Foto: Ricardo Stuckert/Divulgação/Arquivo
O presidente Lula 03 de novembro de 2023 | 07:04
O Ministério das Comunicações lançou uma licitação para levar internet a praças públicas com uma velocidade que apenas a empresa de satélites Starlink, do empresário Elon Musk, oferece no Brasil. Os parâmetros exigidos para 5 mil pontos são superiores àqueles que haviam sido estipulados pelo Ministério da Educação para escolas e dos quais o ministro Camilo Santana decidiu recuar após o Estadão revelar que somente a Starlink conseguia atender os requisitos técnicos exigidos.
Procurado, o Ministério das Comunicações não comentou. Em audiência na Câmara, o diretor do Departamento de Investimento e Inovação da pasta, Pedro Lucas da Cruz Pereira Araújo, afirmou que a licitação estava em fase de consulta pública para “mapear o mercado disponível”.

**Seção de dados**
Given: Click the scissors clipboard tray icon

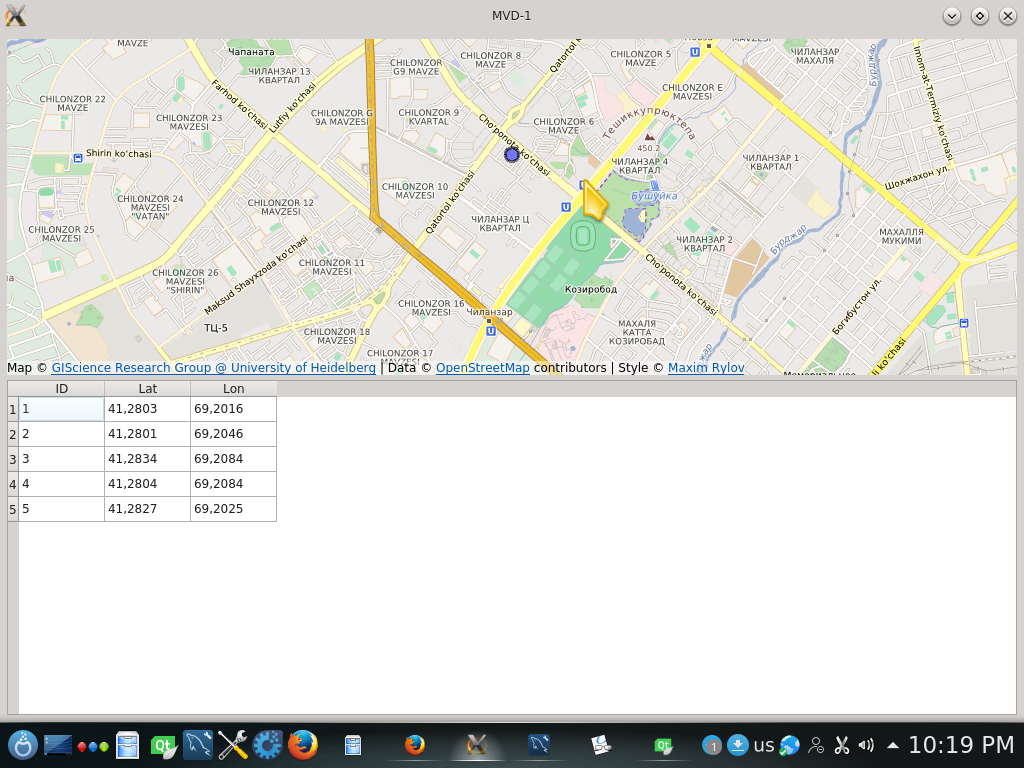Looking at the screenshot, I should (x=841, y=745).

**Instrução**
Devolva, sem nenhuma alteração, a parte do texto sobre a licitação do Ministério das Comunicações que abre com as palavras contendo "Foto: Ricardo Stuckert/Divulgação/Arquivo" e fecha com "requisitos técnicos exigidos.". A listagem é um material à parte, independente do texto.

**Resposta do exercício**
Foto: Ricardo Stuckert/Divulgação/Arquivo
O presidente Lula 03 de novembro de 2023 | 07:04
O Ministério das Comunicações lançou uma licitação para levar internet a praças públicas com uma velocidade que apenas a empresa de satélites Starlink, do empresário Elon Musk, oferece no Brasil. Os parâmetros exigidos para 5 mil pontos são superiores àqueles que haviam sido estipulados pelo Ministério da Educação para escolas e dos quais o ministro Camilo Santana decidiu recuar após o Estadão revelar que somente a Starlink conseguia atender os requisitos técnicos exigidos.